▸ Material for this task
------------
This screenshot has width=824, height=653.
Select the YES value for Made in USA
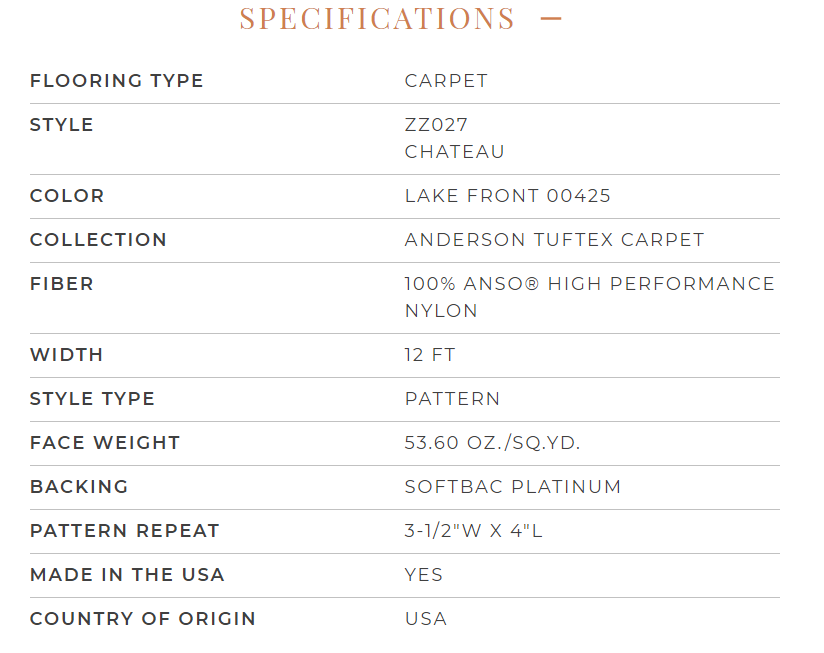click(x=424, y=575)
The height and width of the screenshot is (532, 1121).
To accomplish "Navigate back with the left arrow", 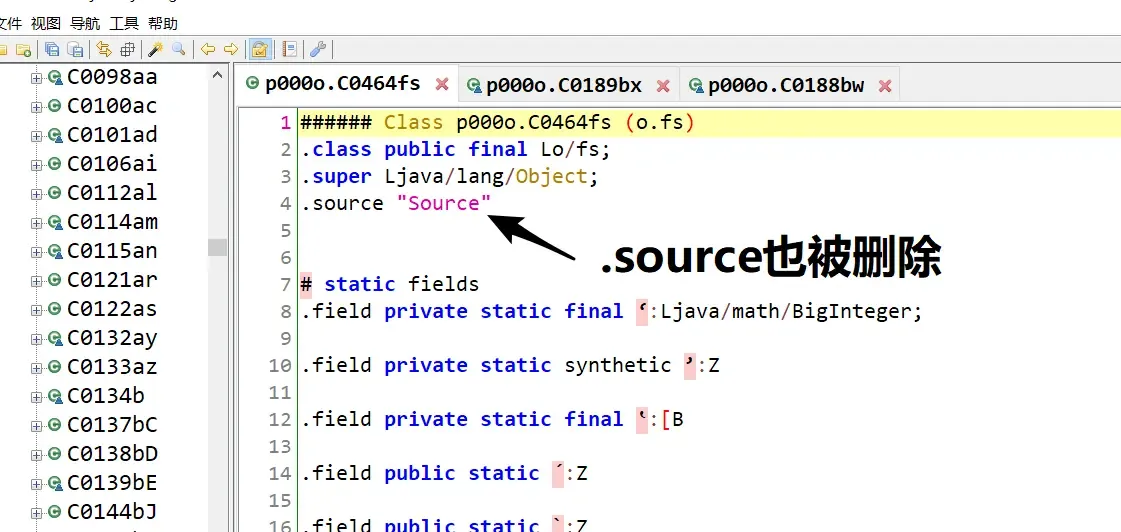I will click(x=208, y=49).
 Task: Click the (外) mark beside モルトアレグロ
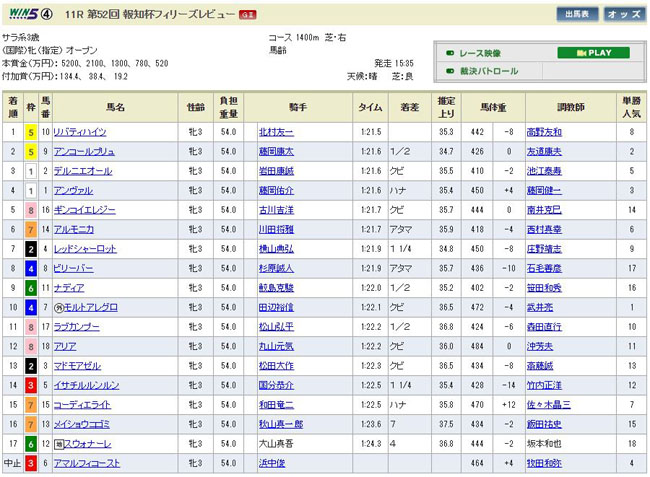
------------
▸ Brief
Looking through the data above, copy out each line in which the string "screenshot" occurs.

▸ Result of the exercise
This screenshot has width=824, height=653.
The height and width of the screenshot is (532, 1121).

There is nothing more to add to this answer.